AIM
Count the lines in the records that contain the string "Task", and reply with only that number.

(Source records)
++++

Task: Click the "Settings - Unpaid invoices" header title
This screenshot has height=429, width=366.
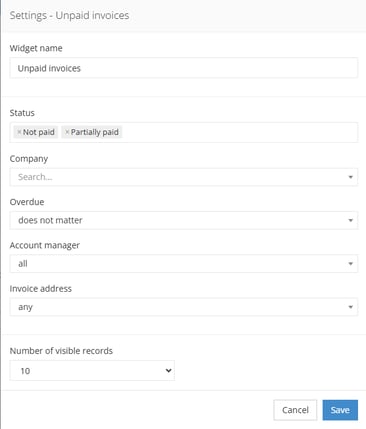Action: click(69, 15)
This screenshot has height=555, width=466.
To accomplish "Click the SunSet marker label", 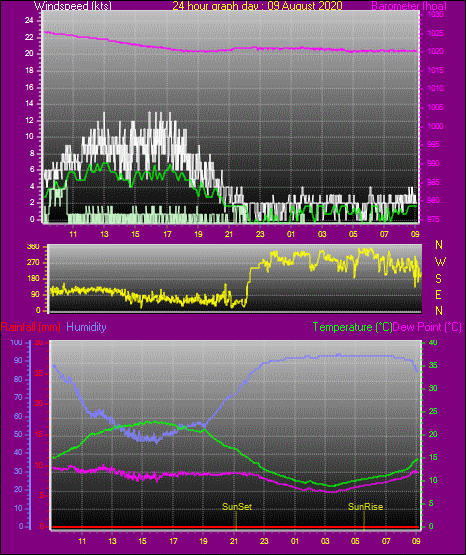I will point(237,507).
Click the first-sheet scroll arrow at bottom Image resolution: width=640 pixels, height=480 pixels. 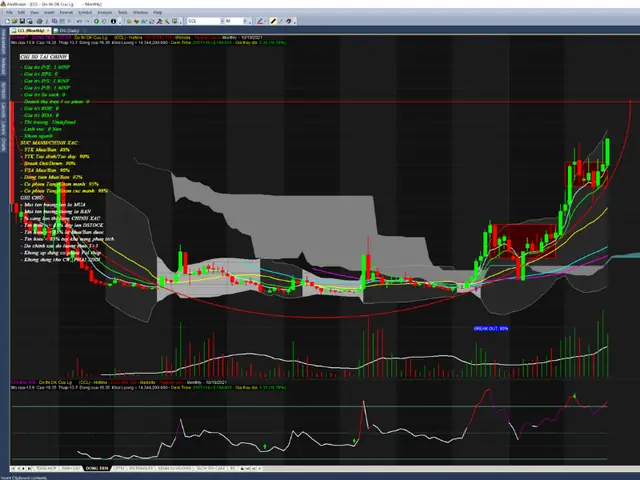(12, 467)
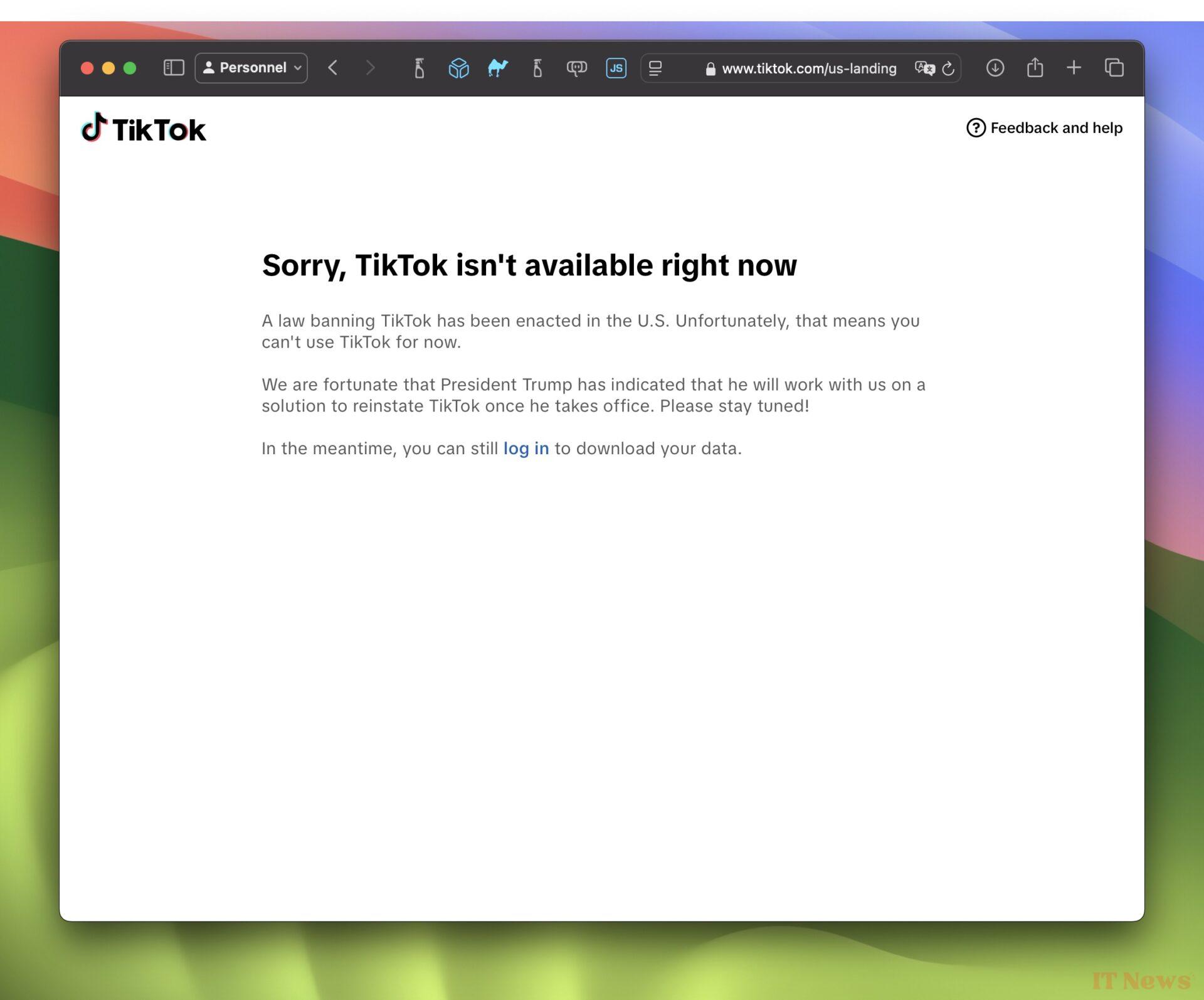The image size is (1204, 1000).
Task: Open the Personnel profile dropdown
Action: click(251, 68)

++++

RESULT BELOW
2